Aku senang melihat kebahagian mereka. Aku seperti melihat chanel TV yang bisa kuubah-ubah dengan remot. Aku bisa melihat mereka bermain kejar-kejaran, kemudian saat aku bosan, aku akan melihat mereka bermain kereta api dengan membentuk gerbong-gerbong dari tubuh mereka.


Hingga sesuatu yang buruk terjadi padaku. Ternyata berteduh di bawah pohon Akasia tak membuatku terhindar dari sengatan matahari sepenuhnya, juga debu yang masuk pada hidungku. Aku merasa amat pening, sesak di dada, dan perut yang seperti dikocok-kocok.


Aku mimisan. Aku nggak membawa lap kain, kemudian dengan suksesnya darah segar dari hidung itu mengalir ke bawah, melewati mulut, dan mengotori jilbabku.


Oh, ya, aku sekolah SD di MI atau sejenis lembaga pendidikan Islam setara dengan SD. Jadinya jilbab wajib dikenakan oleh tiap murid perempuan, meskipun baju dan roknya pendek.


Saat aku sadar, aku mimisan, kerudungku sudah banyak sekali darah. Ada beberapa anak perempuan mendekatiku, mungkin mereka adalah genk atau grup gaul anak sekolah. 

Ada Rani, Rini, Maya, dan Sari. Mereka terbiasa bersama-sama, bahkan ke kamar mandi pun barengan. Aku iri dengan mereka, mungkin memiliki sahabat itu sangat enak.

 "Hai, Yanti! Kon mimisen iku lho!" bentak Sari padaku.

 (Hai, Yanti! kamu mimisan itu lho!) 

"Makane tha, jangan makan tomat busuk. Ben nggak mimisen koyo ngunu! "imbuhnya dengan nada mencibir dan membentak. 

(Makanya ya, jangan makan tomat busuk. Biar nggak mimisan seperti gitu)

 Ah, aku terlalu terbawa perasaan. Aku lupa buat mengira, kalau arek-arek itu terbiasa menggunakan bahasa kasar. Bagaimana menurutmu? Kalau diingat sakit hati masa kecil yang sering ku temui dan ku rasakan, ternyata meniupkan mimpi buruk saban malam dan itu amat sangat mengganggu mimpi indahku saat tidur.

Aku Juga Manusia Punya Hati, Punya Rasa 


Seperti manusia lain, aku juga ingin punya teman. Aku juga ingin nggak pernah mimisan. Aku juga ingin mimpi indah saat aku tidur, dan aku juga ingin nggak makan tomat busuk. Eh, tunggu! Tomat busuk? Aku merasa nggak pernah makan tomat busuk padahal sih.

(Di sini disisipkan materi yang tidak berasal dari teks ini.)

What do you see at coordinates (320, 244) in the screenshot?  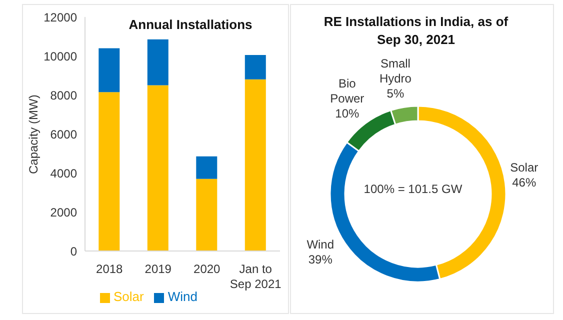 I see `slice-label: Wind` at bounding box center [320, 244].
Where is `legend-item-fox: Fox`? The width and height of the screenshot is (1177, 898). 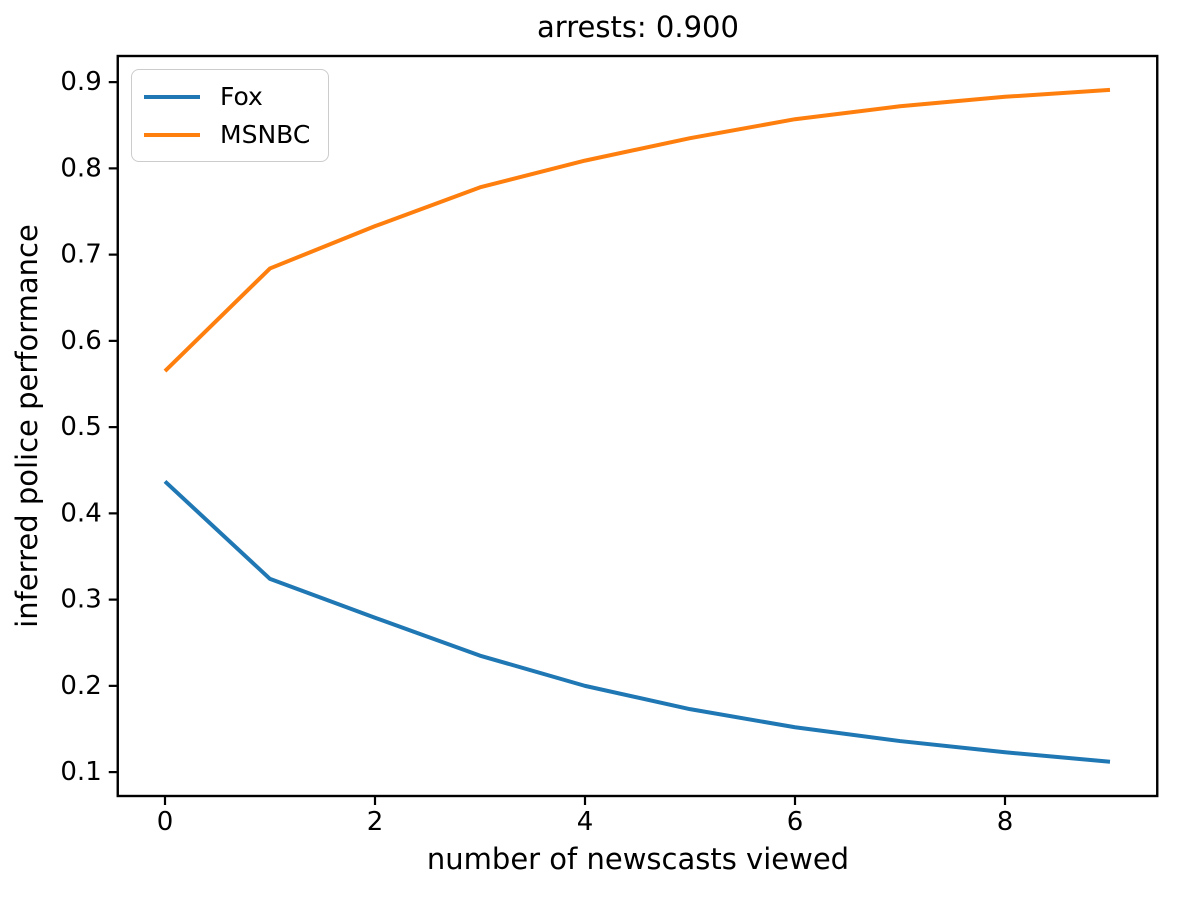 legend-item-fox: Fox is located at coordinates (227, 96).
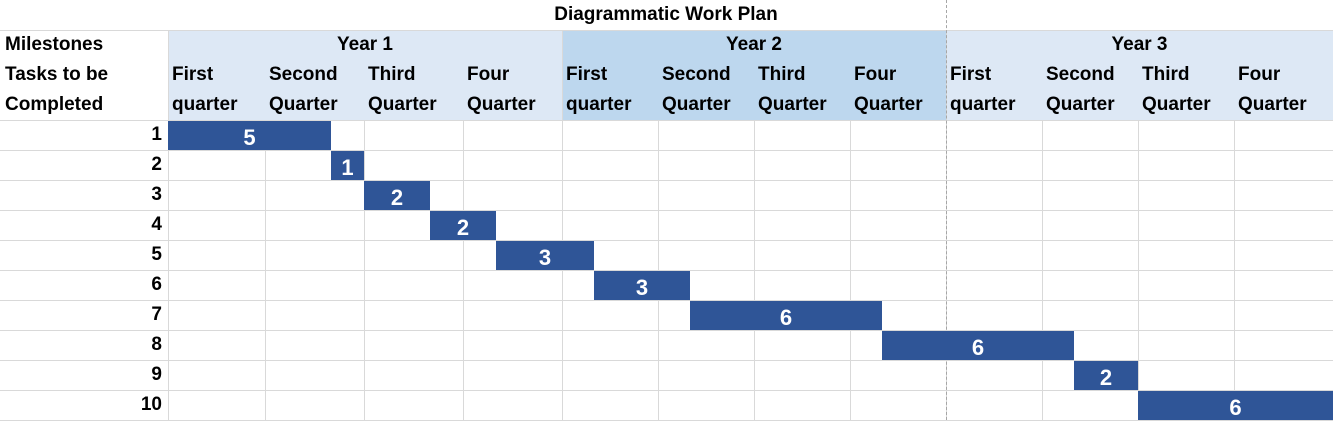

Lalu aku menjadi menaruh curiga pada Ibu. Apa Ibu memasukkan tomat busuk pada makananku? 

"Ibu, apa Ibu memasukkan tomat busuk pada makanan?" tanyaku saat makan siang. 

"Eh, ya nggak mungkin Ibu memasukkan tomat busuk pada makanan tho, Ti!" jawab Ibu dengan sorot mata yang tulus dengan senyuman khas seorang Ibu. 

"Kata Sari, aku sering mimisan karena makan tomat busuk, Bu!" ucapku kesal sambil meletakkan sendok ke piring.

Rasanya enggan makan, kalau di dalam makananku benar dimasukkan tomat busuk.

 "Sari itu kan cuma bergurau, Nduk! Jangan diambil hati! Anak Ibu kan mimisan karena memang nggak tahan panas," ucap Ibu membantai semua yang ku pikirkan.

 "Bergurau kok bikin aku sedih tho, Bu?" tanyaku, lalu mulai memasukkan nasi dengan oseng papaya muda ke dalam mulutku yang kecil.

 "Ya biarin ajah tho, Ti. Mulut kan gunanya juga buat ngomong. Kalau kamu merasa sakit dibilang kek gitu, berarti kamu jangan ucapkan itu ke orang lain." 

"Kukira mulutku juga boleh ngomong kayak Sari, Bu?" tanyaku dengan menatap Ibu.

 "Koyo wong Jawa, Ti. Nek moh dijawil yo ojo njawil. Pokoke Yanti anakke Ibu iku ora bakal isa koyo Sari, Yanti iku anake Ibu seng ayu dewe.

Tuture yo apik, mung sayang gondokan," ucap Ibu memberikan aku nasi tambahan.

 (Kayak orang Jawa, Ti. Kalau nggak mau disentuh ya jangan nyentuh. Intinya Yanti anaknya Ibu, tidak bakal bisa kayak Sari, Yanti itu anaknya Ibu yang paling cantik. Omongannya ya baik, tetapi suka sakit hati.) Semoga Ibu bahagia di sana. 


The End

Daftar Isi Cerpen


Indeks Link Cerita Remaja 

Judul : Tomat Busuk (based of true story) 

Author :  qonidio

Editor : Kanya Anantasya 

Selamat membaca dan jangan lupa bahagia. Bersama bercerita bisa dan Terimakasih.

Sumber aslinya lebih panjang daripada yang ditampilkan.